#### Record list

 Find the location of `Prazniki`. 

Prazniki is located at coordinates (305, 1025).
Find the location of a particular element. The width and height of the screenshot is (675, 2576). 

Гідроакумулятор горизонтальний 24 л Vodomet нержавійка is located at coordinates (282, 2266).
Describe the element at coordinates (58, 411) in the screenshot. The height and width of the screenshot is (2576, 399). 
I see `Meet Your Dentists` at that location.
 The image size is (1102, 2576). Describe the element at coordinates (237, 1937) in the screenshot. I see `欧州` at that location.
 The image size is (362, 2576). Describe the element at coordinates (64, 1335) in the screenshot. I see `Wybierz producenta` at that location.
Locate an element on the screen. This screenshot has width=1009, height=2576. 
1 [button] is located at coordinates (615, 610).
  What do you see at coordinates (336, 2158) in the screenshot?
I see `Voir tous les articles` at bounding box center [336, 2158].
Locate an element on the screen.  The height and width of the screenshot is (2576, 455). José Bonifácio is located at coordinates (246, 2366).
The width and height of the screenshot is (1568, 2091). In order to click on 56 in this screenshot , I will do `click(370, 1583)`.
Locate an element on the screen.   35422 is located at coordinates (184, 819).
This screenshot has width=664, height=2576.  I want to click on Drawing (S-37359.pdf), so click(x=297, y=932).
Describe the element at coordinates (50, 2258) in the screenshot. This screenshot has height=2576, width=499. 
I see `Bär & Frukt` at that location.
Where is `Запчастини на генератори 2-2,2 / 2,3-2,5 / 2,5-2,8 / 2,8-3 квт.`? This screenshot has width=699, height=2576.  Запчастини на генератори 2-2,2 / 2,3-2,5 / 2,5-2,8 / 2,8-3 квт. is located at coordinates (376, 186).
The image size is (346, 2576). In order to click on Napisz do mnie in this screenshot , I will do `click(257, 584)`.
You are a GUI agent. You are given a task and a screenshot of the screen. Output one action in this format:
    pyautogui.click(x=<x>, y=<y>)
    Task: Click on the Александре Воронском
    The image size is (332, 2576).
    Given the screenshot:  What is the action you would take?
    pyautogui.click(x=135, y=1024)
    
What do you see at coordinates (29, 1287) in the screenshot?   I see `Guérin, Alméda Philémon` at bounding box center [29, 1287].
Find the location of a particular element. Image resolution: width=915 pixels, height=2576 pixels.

########

### [Work required]
Could you rewrite all of the material above as a numbered list, dropping the blank lines?

### [Solution to the exercise]
1.  Find the location of `Prazniki`. 
2. Prazniki is located at coordinates (305, 1025).
3. Find the location of a particular element. The width and height of the screenshot is (675, 2576). 
4. Гідроакумулятор горизонтальний 24 л Vodomet нержавійка is located at coordinates (282, 2266).
5. Describe the element at coordinates (58, 411) in the screenshot. The height and width of the screenshot is (2576, 399). 
6. I see `Meet Your Dentists` at that location.
7.  The image size is (1102, 2576). Describe the element at coordinates (237, 1937) in the screenshot. I see `欧州` at that location.
8.  The image size is (362, 2576). Describe the element at coordinates (64, 1335) in the screenshot. I see `Wybierz producenta` at that location.
9. Locate an element on the screen. This screenshot has width=1009, height=2576. 
10. 1 [button] is located at coordinates (615, 610).
11.   What do you see at coordinates (336, 2158) in the screenshot?
12. I see `Voir tous les articles` at bounding box center [336, 2158].
13. Locate an element on the screen.  The height and width of the screenshot is (2576, 455). José Bonifácio is located at coordinates (246, 2366).
14. The width and height of the screenshot is (1568, 2091). In order to click on 56 in this screenshot , I will do `click(370, 1583)`.
15. Locate an element on the screen.   35422 is located at coordinates (184, 819).
16. This screenshot has width=664, height=2576.  I want to click on Drawing (S-37359.pdf), so click(x=297, y=932).
17. Describe the element at coordinates (50, 2258) in the screenshot. This screenshot has height=2576, width=499. 
18. I see `Bär & Frukt` at that location.
19. Where is `Запчастини на генератори 2-2,2 / 2,3-2,5 / 2,5-2,8 / 2,8-3 квт.`? This screenshot has width=699, height=2576.  Запчастини на генератори 2-2,2 / 2,3-2,5 / 2,5-2,8 / 2,8-3 квт. is located at coordinates (376, 186).
20. The image size is (346, 2576). In order to click on Napisz do mnie in this screenshot , I will do `click(257, 584)`.
21. You are a GUI agent. You are given a task and a screenshot of the screen. Output one action in this format:
22.     pyautogui.click(x=<x>, y=<y>)
23.     Task: Click on the Александре Воронском
24.     The image size is (332, 2576).
25.     Given the screenshot:  What is the action you would take?
26.     pyautogui.click(x=135, y=1024)
27. What do you see at coordinates (29, 1287) in the screenshot?   I see `Guérin, Alméda Philémon` at bounding box center [29, 1287].
28. Find the location of a particular element. Image resolution: width=915 pixels, height=2576 pixels.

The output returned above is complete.